> _TASK DIRECTIONS_: Look through the records below, and whenever a line contains "will", copy it.

-------

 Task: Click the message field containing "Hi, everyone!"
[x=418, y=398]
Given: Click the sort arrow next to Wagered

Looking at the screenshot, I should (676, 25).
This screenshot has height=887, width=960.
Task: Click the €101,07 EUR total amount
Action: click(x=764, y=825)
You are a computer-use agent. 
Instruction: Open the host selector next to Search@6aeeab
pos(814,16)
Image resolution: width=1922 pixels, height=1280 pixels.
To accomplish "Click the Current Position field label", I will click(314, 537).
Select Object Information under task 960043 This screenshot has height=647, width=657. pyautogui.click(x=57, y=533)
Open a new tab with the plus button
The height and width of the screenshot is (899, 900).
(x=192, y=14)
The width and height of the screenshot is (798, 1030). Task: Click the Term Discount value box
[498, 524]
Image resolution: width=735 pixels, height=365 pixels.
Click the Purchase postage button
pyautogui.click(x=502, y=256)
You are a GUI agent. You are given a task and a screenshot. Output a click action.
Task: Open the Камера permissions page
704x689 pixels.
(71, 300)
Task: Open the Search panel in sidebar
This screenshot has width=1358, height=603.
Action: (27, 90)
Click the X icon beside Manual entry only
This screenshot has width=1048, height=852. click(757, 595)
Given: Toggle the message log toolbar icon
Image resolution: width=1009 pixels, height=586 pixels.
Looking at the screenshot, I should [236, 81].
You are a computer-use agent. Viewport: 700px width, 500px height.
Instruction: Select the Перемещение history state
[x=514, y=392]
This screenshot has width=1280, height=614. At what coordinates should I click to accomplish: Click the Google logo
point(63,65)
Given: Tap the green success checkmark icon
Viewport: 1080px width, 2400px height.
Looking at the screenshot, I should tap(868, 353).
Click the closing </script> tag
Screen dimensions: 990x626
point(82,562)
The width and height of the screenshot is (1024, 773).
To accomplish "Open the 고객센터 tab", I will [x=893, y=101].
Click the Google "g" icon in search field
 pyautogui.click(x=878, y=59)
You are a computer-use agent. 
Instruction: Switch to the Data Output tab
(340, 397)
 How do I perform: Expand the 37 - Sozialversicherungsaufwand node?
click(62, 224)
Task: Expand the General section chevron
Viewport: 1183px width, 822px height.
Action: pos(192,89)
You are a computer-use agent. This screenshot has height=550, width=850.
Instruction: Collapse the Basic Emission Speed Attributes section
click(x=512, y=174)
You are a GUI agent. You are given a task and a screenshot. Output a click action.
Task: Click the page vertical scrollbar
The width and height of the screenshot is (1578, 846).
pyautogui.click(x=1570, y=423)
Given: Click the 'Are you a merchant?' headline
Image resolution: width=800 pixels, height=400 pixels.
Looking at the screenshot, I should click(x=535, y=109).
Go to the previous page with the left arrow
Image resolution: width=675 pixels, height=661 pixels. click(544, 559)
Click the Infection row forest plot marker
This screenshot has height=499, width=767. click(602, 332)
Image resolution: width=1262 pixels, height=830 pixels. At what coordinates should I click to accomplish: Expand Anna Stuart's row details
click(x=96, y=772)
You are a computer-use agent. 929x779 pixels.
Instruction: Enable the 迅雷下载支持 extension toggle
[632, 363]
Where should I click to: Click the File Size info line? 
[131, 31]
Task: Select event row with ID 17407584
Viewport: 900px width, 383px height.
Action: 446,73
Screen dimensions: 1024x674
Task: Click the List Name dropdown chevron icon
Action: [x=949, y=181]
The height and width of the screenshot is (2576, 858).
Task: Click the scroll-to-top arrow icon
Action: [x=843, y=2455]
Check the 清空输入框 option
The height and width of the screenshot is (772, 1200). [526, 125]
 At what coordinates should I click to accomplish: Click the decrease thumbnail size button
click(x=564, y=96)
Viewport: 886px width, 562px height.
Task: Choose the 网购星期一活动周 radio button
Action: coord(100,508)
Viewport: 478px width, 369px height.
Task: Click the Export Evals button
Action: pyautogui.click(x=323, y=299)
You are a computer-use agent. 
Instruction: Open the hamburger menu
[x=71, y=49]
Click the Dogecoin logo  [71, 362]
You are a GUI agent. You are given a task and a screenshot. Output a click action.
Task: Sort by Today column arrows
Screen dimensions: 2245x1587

-------

> _WRITTEN RESPONSE_:
To accomplish "Click the Current Position field label", I will click(314, 537).
To accomplish "Open the 고객센터 tab", I will [x=893, y=101].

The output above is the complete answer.